==== PAGE EXTRACT

SECURITIES AND EXCHANGE COMMISSION

Washington, D.C.  20549

FORM 8-K

Current Report Pursuant to Section 13 or 15(d) of
the Securities Exchange Act of 1934

Date of Report (Date of earliest event reported): August 25, 2006

BRINKER INTERNATIONAL, INC.

(Exact name of registrant as specified in its charter)

Delaware
(State of Incorporation)

 

1-10275
(Commission File Number)

 

74-1914582
(IRS Employment Identification No.)

 

6820 LBJ Freeway
Dallas, Texas 75240
(Address of principal executive offices)

Registrant’s telephone number, including area code    972-980-9917

Check the appropriate box below if the Form 8-K filing is intended to simultaneously satisfy the filing obligation of the registrant under any of the following provisions:

o

 

Written communications pursuant to Rule 425 under the Securities Act (17 CFR 230.425).

o

 

Soliciting material pursuant to Rule 14a-12 under the Exchange Act (17 CFR 240.14a-12).

o

 

Pre-commencement communications pursuant to Rule 14d-2(b) under the Exchange Act (17 CFR 240.14d-2(b)).

x

 

Pre-commencement communications pursuant to Rule 13e-4(c) under the Exchange Act (17 CFR 240.13e-4(c)).

 

 




Section 1 — Registrant’s Business and Operation

Item 1.01.  Entry into a Material Definitive Agreement.

Section 2 — Financial Information

Item 2.03.  Creation of a Direct Financial Obligation or an Obligation under an Off-Balance Sheet Arrangement of a Registrant.

On August 28, 2006, Brinker International, Inc. (the “Registrant”) and its wholly owned subsidiary, Brinker Restaurant Corporation, as guarantor, entered into a bridge loan agreement (the “Agreement”) with Citibank, N.A. (“Citibank”), as administrative agent, and Citigroup Global Markets Inc. (“CGMI”) and J.P. Morgan Securities, Inc. (“JPMSI”), as joint lead arrangers and bookrunners.  The Agreement provides for an unsecured facility under which the Registrant may select interest rates equal to (i) LIBOR plus an applicable margin or (ii) the banks’ Base Rate (as defined in the Agreement).  The applicable margin is subject to adjustment if the Registrant’s credit rating changes.  The Agreement contains various financial covenants that, among other things, require the maintenance of certain leverage and fixed charges coverage ratios.  The facility will become due upon the earlier of the Registrant’s procurement of replacement financing or one year, subject to acceleration upon certain specified events of default.

========
==== DATASET SECTION

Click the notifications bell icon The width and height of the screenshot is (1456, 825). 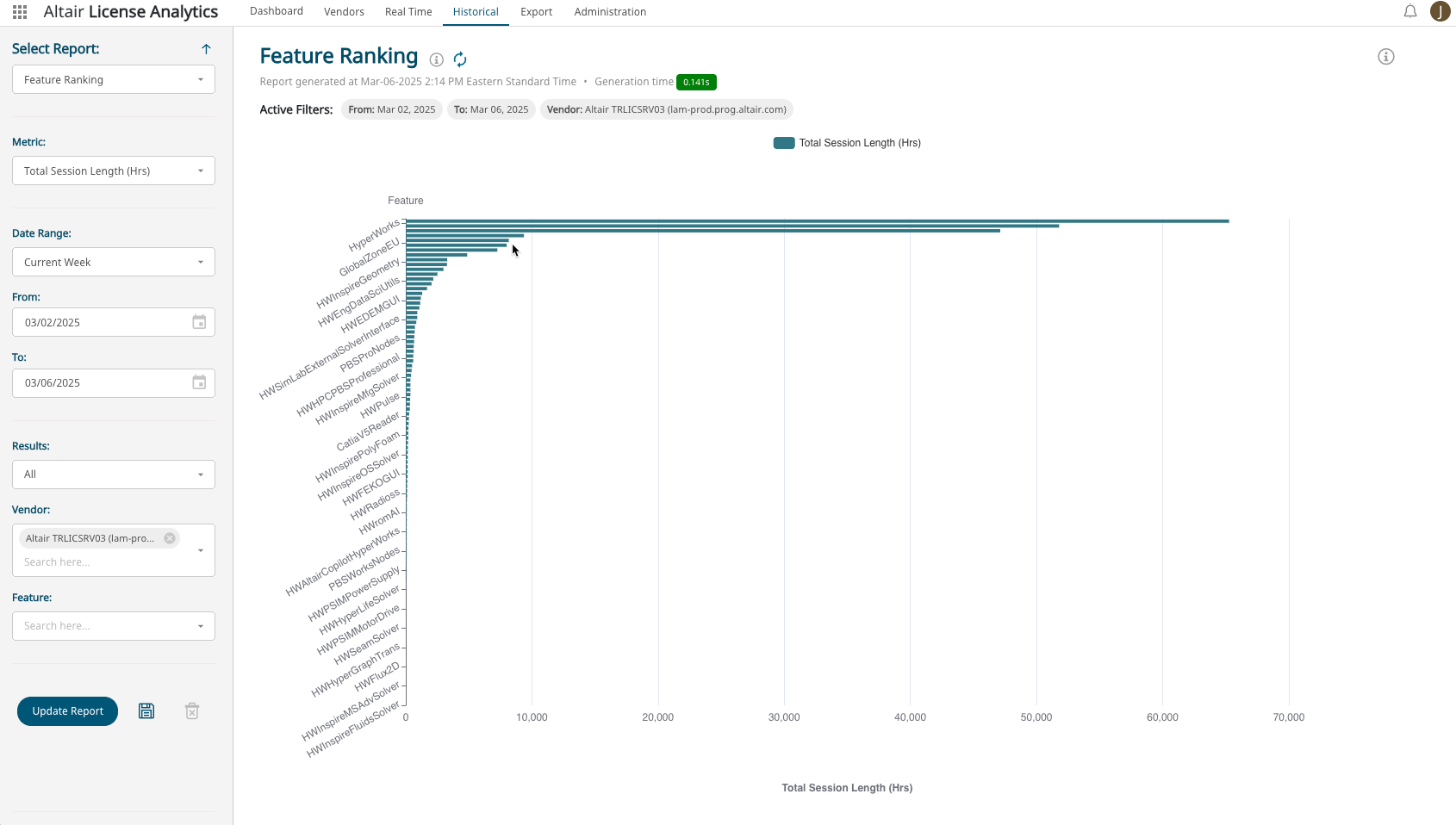click(x=1410, y=12)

========

-- WRITTEN PROBLEM --
Print everything in the Form 8-K filing from "Date of Report" down to "(Commission File Number)". The data comes from a different source than the filing.

-- FULL RESPONSE --
Date of Report (Date of earliest event reported): August 25, 2006

BRINKER INTERNATIONAL, INC.

(Exact name of registrant as specified in its charter)

Delaware
(State of Incorporation)

 

1-10275
(Commission File Number)